I have a simple table not related to any other. It has a not PK column that it is a date. I have created a non-clustered index to that column. If I make this query:
select * from table where datecolumn is not null <-- does not use the index and goes really slow.
But if I remove the not, this way:
select * from table where datecolum is null <-- uses the index and goes really fast.
There are much more not nulls than nulls.
Am I forgetting something? Could I use filtered index here?
Thanks in advance.
This is normal. It won't use the index unless the predicate is selective enough to warrant it.

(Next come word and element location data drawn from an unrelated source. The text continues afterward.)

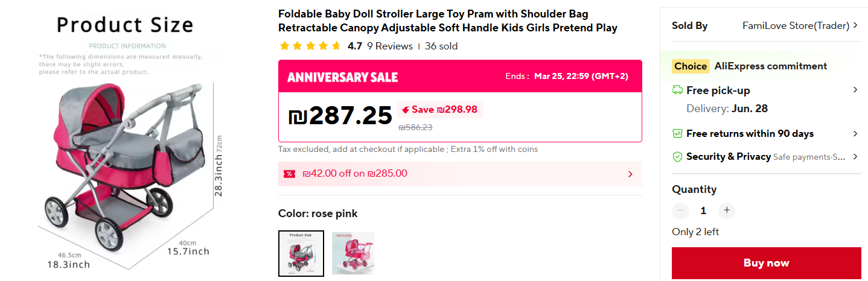The height and width of the screenshot is (281, 868).
Task: Select the rose pink color thumbnail
Action: click(301, 253)
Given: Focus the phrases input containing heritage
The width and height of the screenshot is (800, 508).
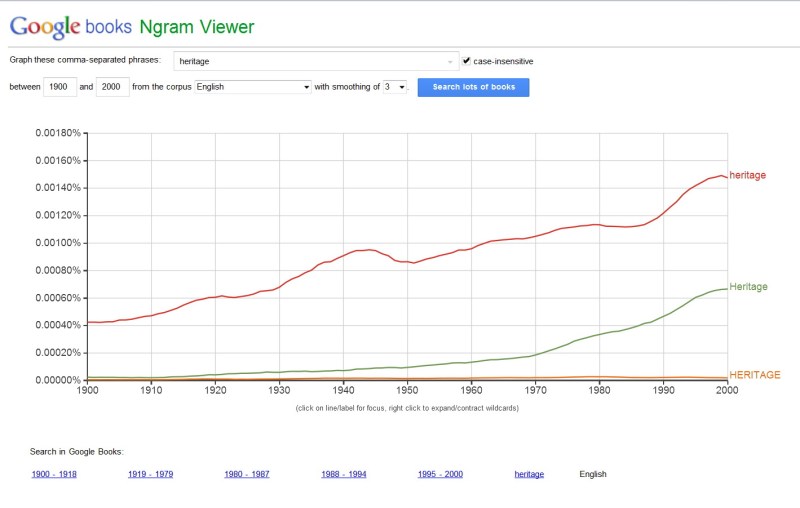Looking at the screenshot, I should click(310, 61).
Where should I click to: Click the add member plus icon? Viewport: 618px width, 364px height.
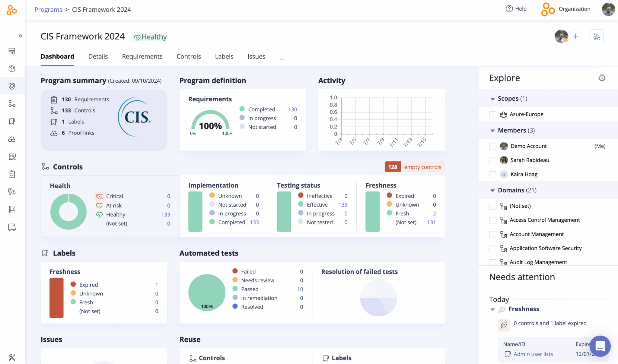tap(575, 36)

It sounds like the vast majority of records are not NULL so instead of finding these via the non clustered index then having to do loads of bookmark lookups and random I/O to retrieve the rest of the columns to return it is quicker and more efficient to just scan the whole clustered index.
You can use FORCESEEK
to force the behaviour that you say you want. You will likely find that the time taken and I/O stats go through the roof compared to the clustered index scan.
SET STATISTICS IO ON
SELECT * FROM
YourTable WITH (FORCESEEK)
WHERE YourCol IS NOT NULL
The key to understand your issue is probably in this sentence: there are much more not nulls than nulls.

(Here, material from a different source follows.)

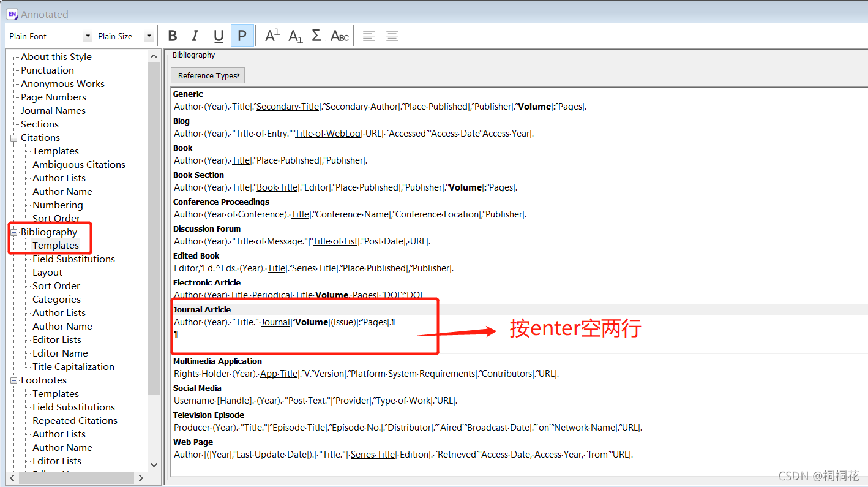Toggle underline formatting
The image size is (868, 487).
219,36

SQLServer (and any other relational db for that matter) uses statistics to determine what's the query plan it is going to use. Statistic are probably telling the database that there are a lot of rows with non null dates. So maybe SQLServer is thinking that using an index it's not worth it and a FULL TABLE SCAN is a better plan for that specific query with that NOT NULL condition.
Two things I want to mention:
- A query using is not always faster than a query not using one.
- You can place an INDEX HINT on your query but I usually find shooting myself in the foot doing that kind of optimization.